## Exercise description
Could you return only the lines that run from the line with "Given: Click the user" through the final line of the data, exactly as they stand?

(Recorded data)
*** Begin section ***

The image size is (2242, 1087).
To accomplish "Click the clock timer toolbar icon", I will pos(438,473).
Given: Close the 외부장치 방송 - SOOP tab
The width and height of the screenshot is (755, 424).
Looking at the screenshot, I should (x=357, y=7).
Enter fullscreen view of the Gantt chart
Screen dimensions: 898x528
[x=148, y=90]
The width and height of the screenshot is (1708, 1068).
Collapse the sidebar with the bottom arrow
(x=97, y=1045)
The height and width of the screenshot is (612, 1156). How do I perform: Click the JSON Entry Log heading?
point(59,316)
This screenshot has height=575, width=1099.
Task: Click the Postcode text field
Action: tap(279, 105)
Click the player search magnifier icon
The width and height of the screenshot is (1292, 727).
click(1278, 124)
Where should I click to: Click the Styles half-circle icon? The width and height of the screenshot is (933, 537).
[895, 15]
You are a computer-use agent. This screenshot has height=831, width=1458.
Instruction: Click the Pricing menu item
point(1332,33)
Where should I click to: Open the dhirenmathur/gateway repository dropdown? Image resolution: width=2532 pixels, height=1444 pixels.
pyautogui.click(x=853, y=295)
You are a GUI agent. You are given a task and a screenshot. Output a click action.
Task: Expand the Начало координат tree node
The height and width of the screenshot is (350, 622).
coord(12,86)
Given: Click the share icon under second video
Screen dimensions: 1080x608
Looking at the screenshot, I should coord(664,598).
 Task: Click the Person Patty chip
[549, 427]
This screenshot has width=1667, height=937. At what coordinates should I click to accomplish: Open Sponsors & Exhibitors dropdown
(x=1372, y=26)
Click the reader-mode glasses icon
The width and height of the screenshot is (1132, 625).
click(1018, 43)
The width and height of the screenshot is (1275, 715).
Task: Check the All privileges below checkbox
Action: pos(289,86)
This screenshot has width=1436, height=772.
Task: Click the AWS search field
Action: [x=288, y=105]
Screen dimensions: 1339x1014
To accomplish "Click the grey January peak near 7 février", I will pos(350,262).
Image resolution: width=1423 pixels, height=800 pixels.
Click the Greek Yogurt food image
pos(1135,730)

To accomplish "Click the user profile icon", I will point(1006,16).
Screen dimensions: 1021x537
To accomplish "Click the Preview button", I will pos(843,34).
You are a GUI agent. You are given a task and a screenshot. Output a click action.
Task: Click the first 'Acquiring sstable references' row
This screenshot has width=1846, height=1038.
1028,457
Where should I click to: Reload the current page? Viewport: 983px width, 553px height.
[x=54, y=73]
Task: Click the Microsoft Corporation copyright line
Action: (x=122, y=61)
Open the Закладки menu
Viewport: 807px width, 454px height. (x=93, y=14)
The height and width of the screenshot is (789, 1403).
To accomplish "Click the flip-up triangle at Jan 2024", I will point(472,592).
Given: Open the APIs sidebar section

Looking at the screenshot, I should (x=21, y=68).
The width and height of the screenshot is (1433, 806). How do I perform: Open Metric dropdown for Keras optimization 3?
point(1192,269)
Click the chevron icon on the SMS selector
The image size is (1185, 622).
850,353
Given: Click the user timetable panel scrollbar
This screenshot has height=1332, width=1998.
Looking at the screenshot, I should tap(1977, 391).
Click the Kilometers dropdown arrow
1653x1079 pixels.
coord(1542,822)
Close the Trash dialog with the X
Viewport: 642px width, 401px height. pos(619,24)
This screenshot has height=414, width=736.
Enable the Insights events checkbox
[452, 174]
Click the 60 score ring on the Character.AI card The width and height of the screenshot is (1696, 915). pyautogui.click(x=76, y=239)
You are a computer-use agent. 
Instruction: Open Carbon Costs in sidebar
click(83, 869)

*** End section ***

## Result of this exercise
Given: Click the user timetable panel scrollbar
This screenshot has height=1332, width=1998.
Looking at the screenshot, I should tap(1977, 391).
Click the Kilometers dropdown arrow
1653x1079 pixels.
coord(1542,822)
Close the Trash dialog with the X
Viewport: 642px width, 401px height. pos(619,24)
This screenshot has height=414, width=736.
Enable the Insights events checkbox
[452, 174]
Click the 60 score ring on the Character.AI card The width and height of the screenshot is (1696, 915). pyautogui.click(x=76, y=239)
You are a computer-use agent. 
Instruction: Open Carbon Costs in sidebar
click(83, 869)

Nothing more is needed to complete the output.